Required action → Take the line with "This screenshot has height=488, width=867." and every line after it in the entries below, and set them down exactly, without any pictures.

*** Provided records Section Begins ***

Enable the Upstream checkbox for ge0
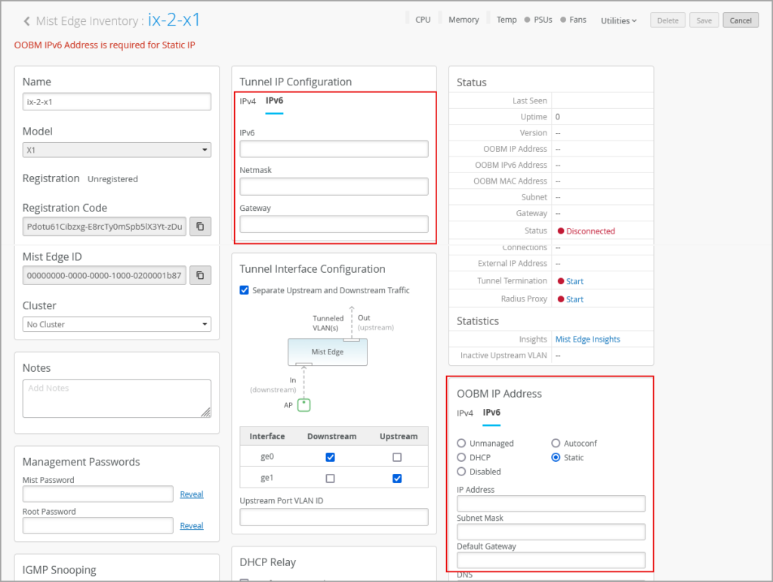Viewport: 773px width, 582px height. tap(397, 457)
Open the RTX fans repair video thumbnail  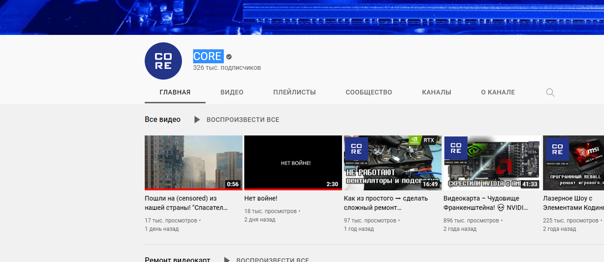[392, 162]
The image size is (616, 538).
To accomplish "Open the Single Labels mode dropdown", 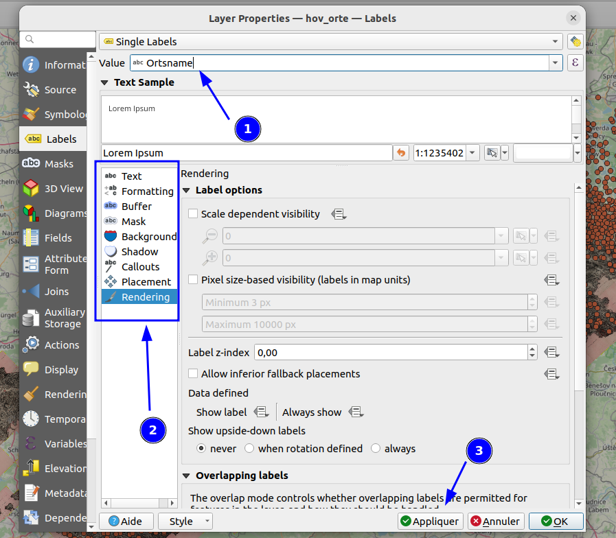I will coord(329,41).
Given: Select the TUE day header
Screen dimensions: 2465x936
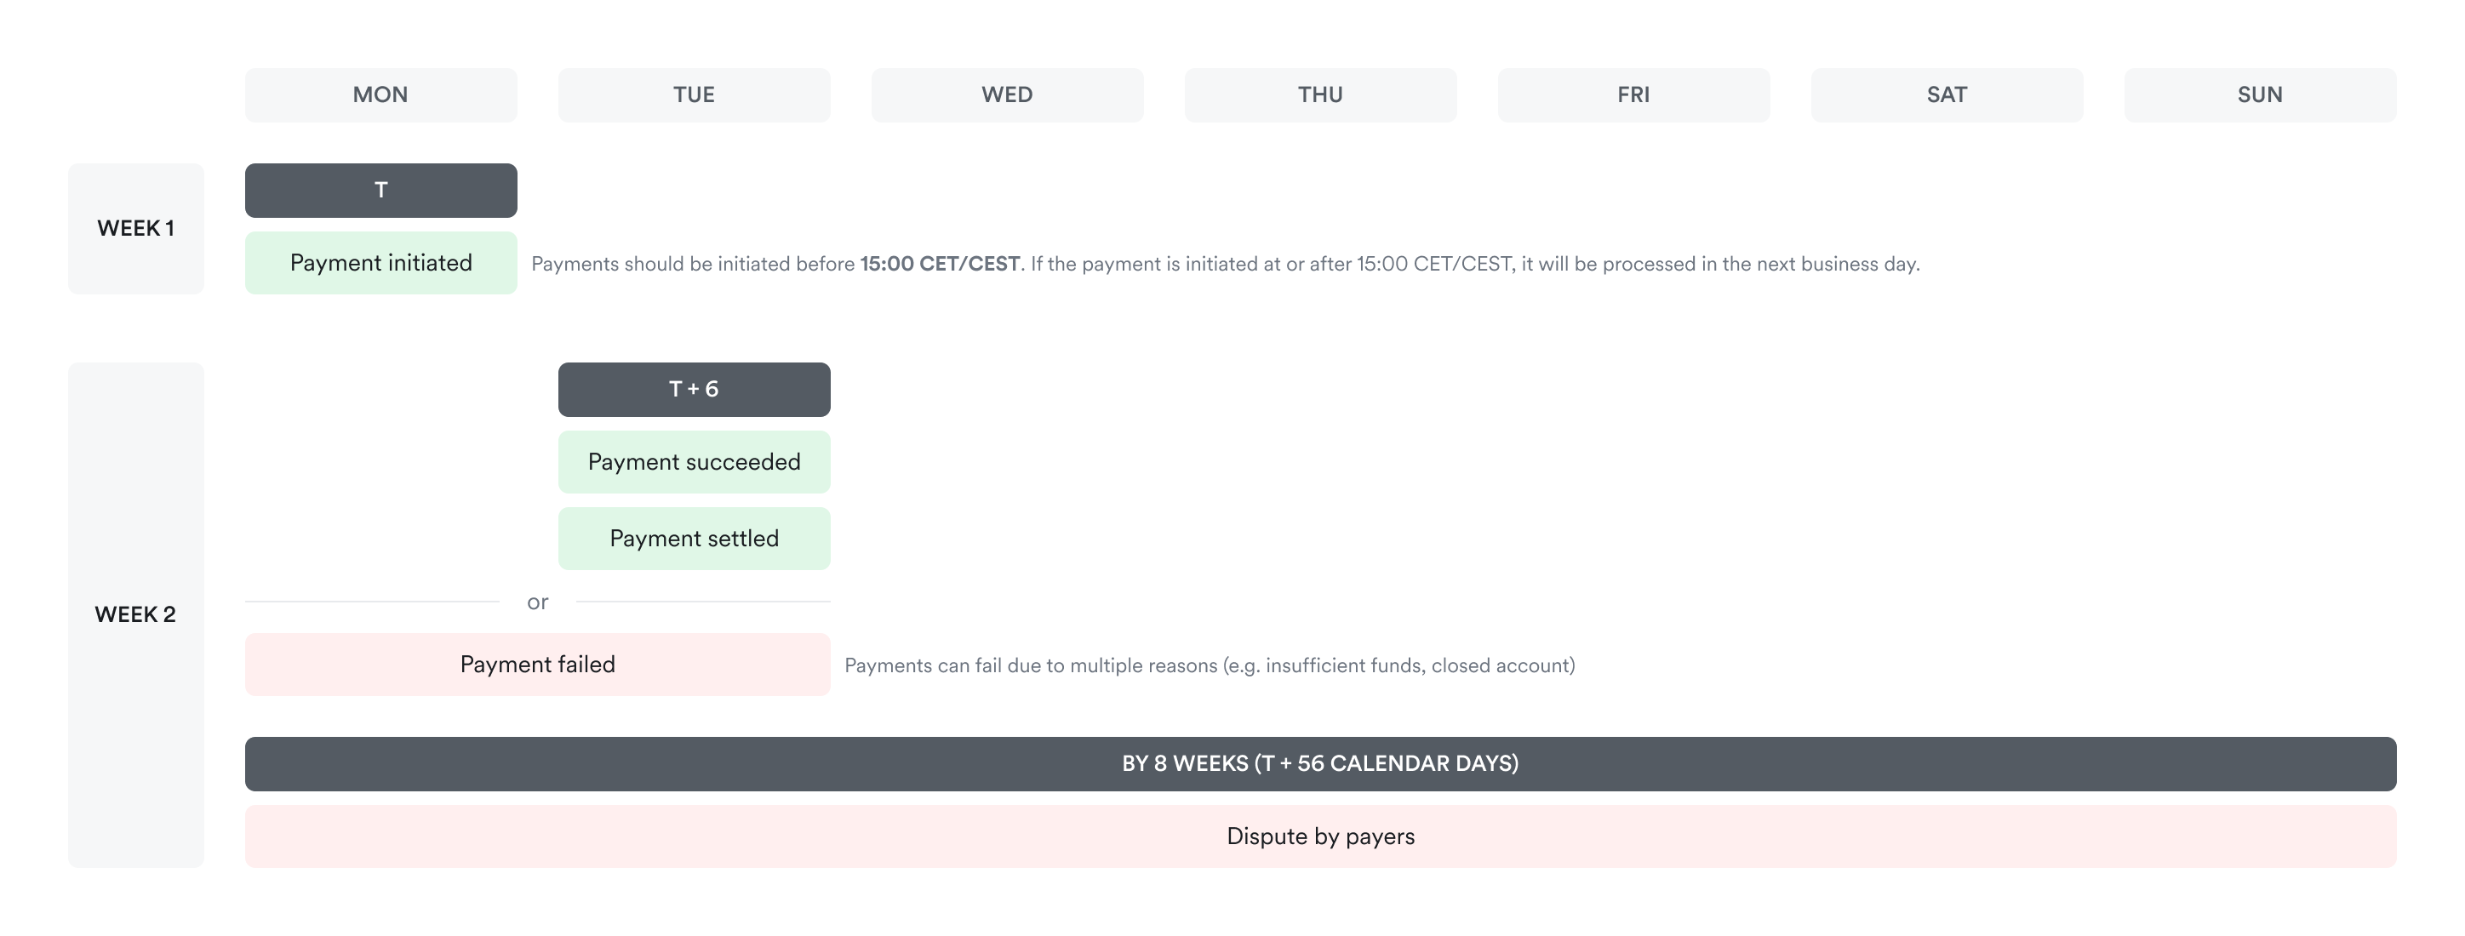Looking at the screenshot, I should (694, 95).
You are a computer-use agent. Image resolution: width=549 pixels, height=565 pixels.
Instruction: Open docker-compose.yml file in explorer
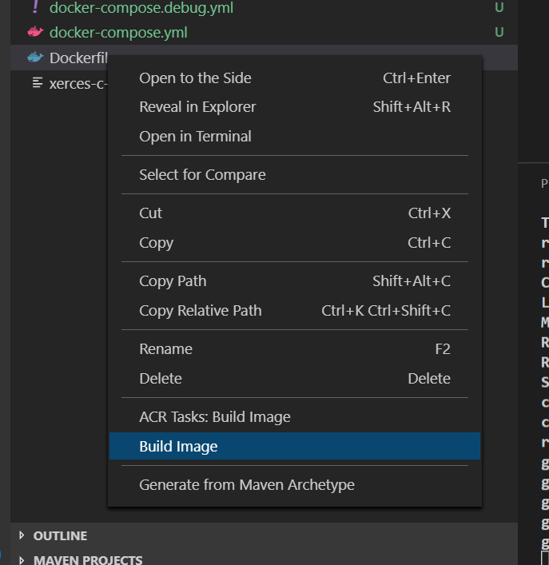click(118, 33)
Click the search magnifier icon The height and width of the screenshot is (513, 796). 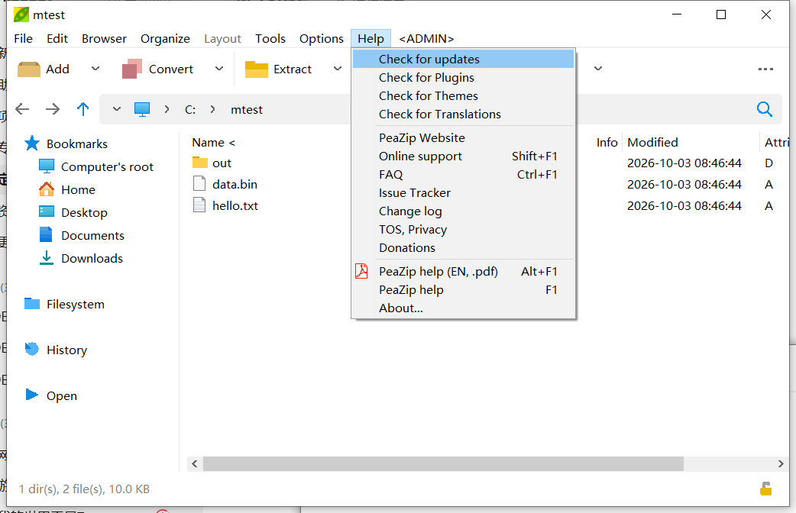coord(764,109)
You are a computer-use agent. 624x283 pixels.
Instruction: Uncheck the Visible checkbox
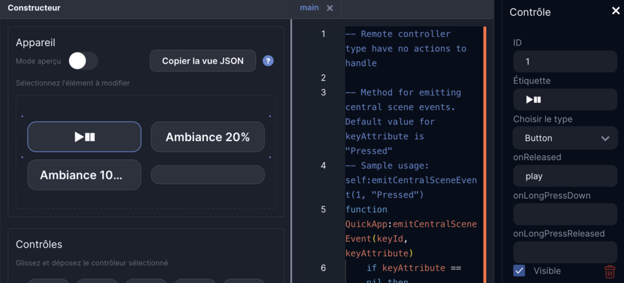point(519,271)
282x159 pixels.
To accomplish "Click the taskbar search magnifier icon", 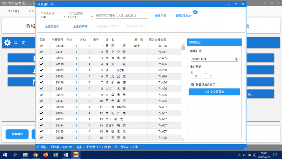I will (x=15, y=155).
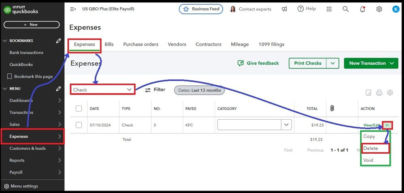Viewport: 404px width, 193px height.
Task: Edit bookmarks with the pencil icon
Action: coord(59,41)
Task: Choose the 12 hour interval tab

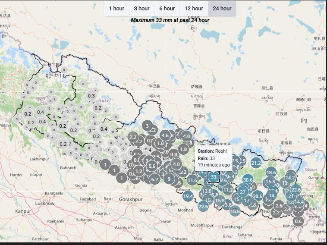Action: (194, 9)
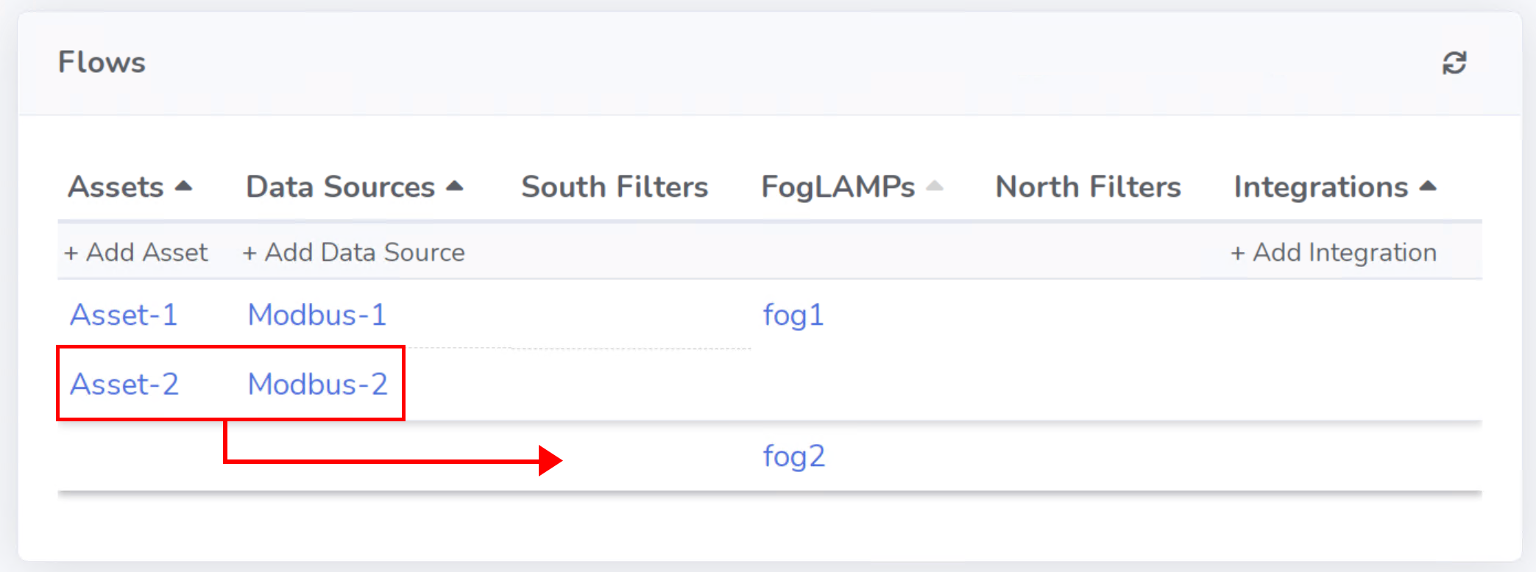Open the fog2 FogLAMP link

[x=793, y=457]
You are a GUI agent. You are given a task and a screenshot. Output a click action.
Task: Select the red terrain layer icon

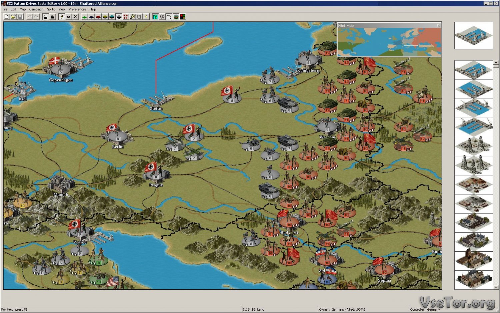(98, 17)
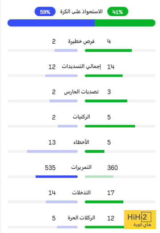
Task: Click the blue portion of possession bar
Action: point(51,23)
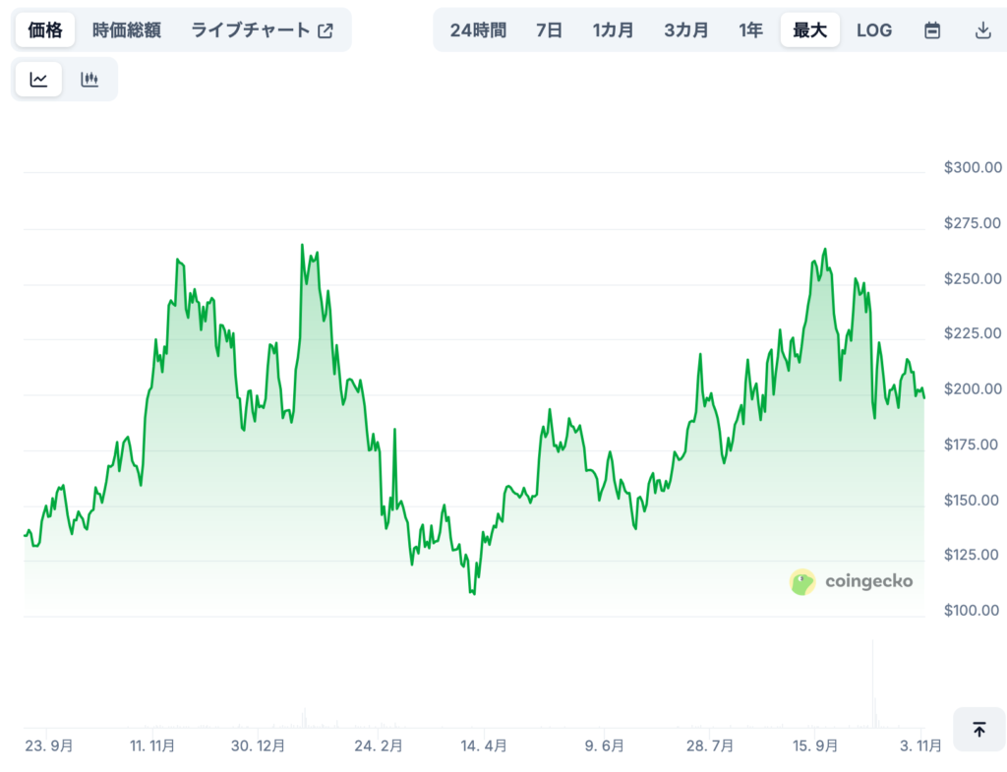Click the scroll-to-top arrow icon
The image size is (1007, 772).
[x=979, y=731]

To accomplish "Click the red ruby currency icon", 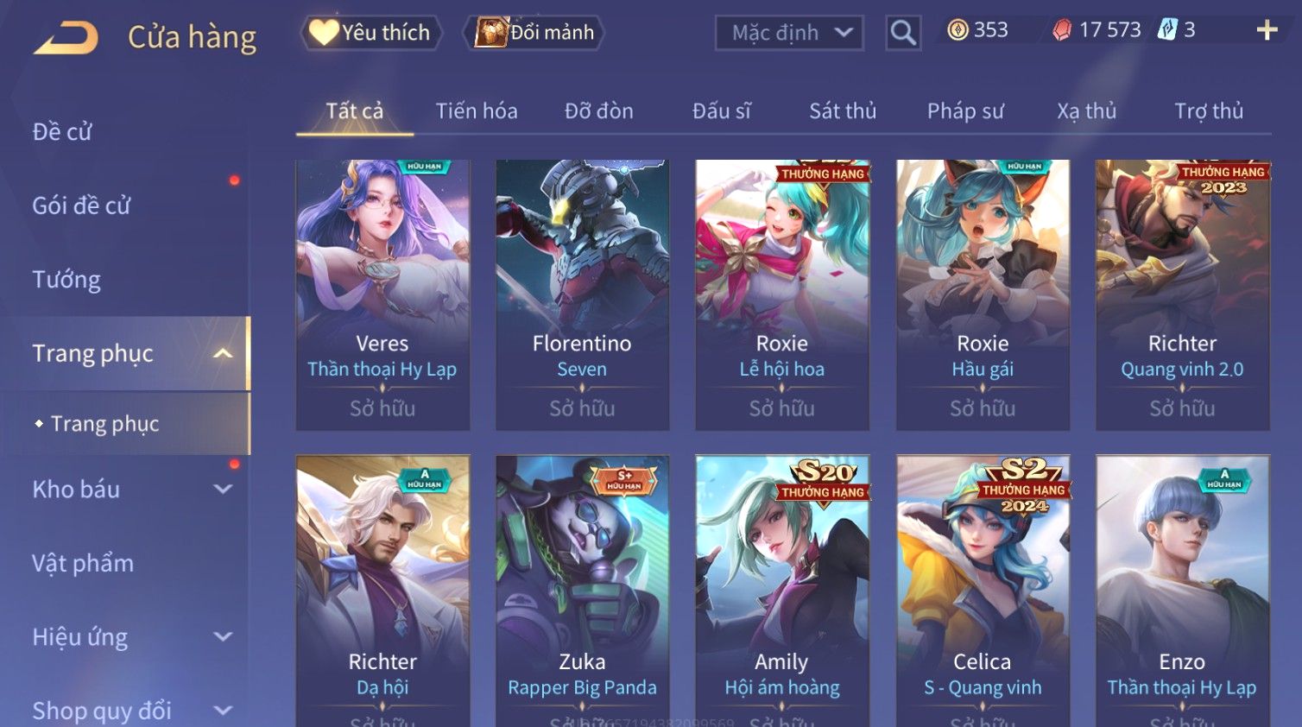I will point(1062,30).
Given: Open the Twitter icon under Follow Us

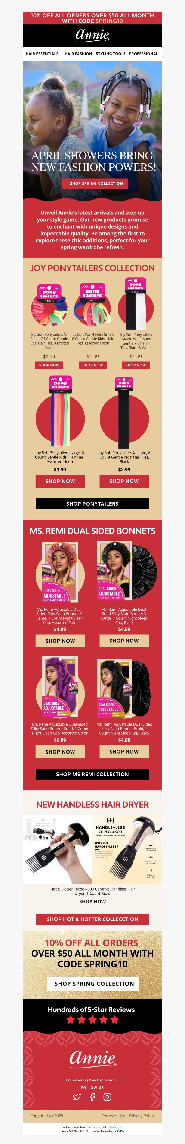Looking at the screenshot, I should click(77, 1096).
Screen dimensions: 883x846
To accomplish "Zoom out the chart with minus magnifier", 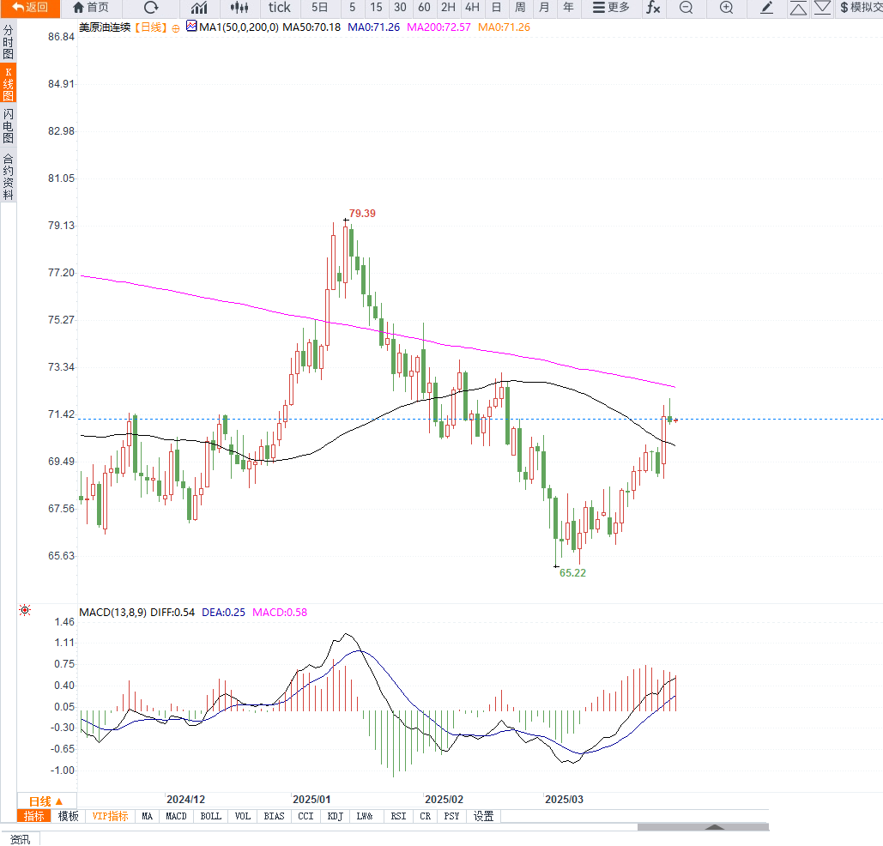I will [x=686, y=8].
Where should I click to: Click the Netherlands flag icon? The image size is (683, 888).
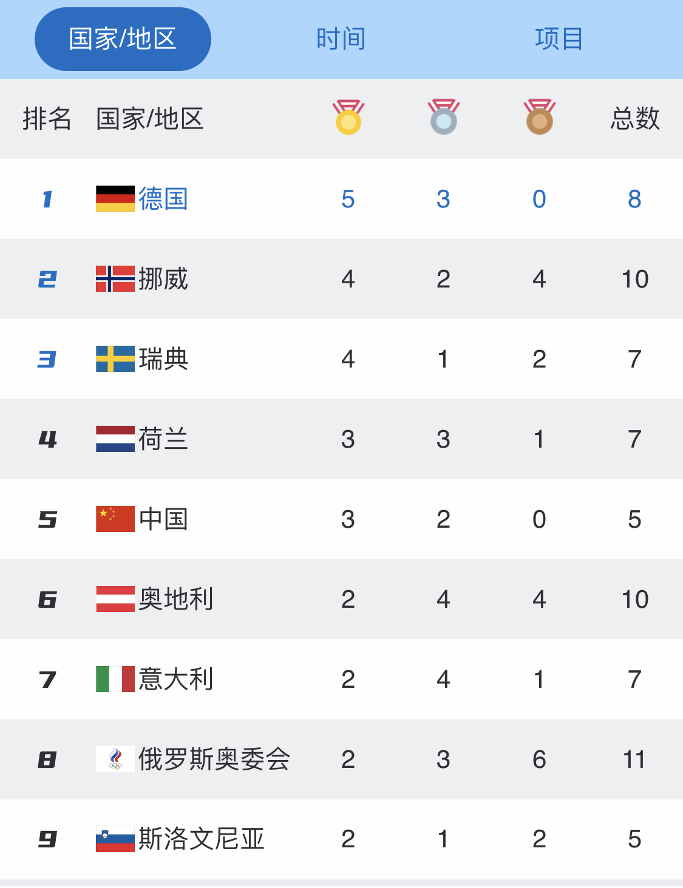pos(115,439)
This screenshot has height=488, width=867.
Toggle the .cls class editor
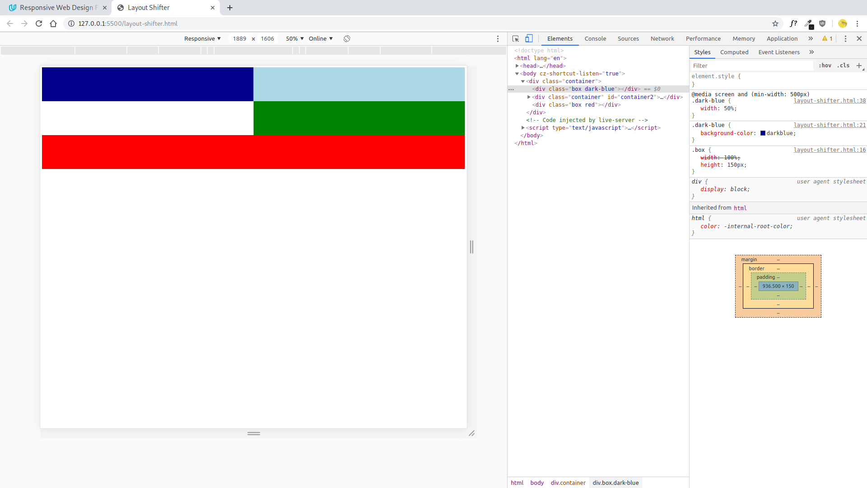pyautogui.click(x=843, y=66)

*** Provided records Section Ends ***

Task response →
This screenshot has height=488, width=867.
Toggle the .cls class editor
pyautogui.click(x=843, y=66)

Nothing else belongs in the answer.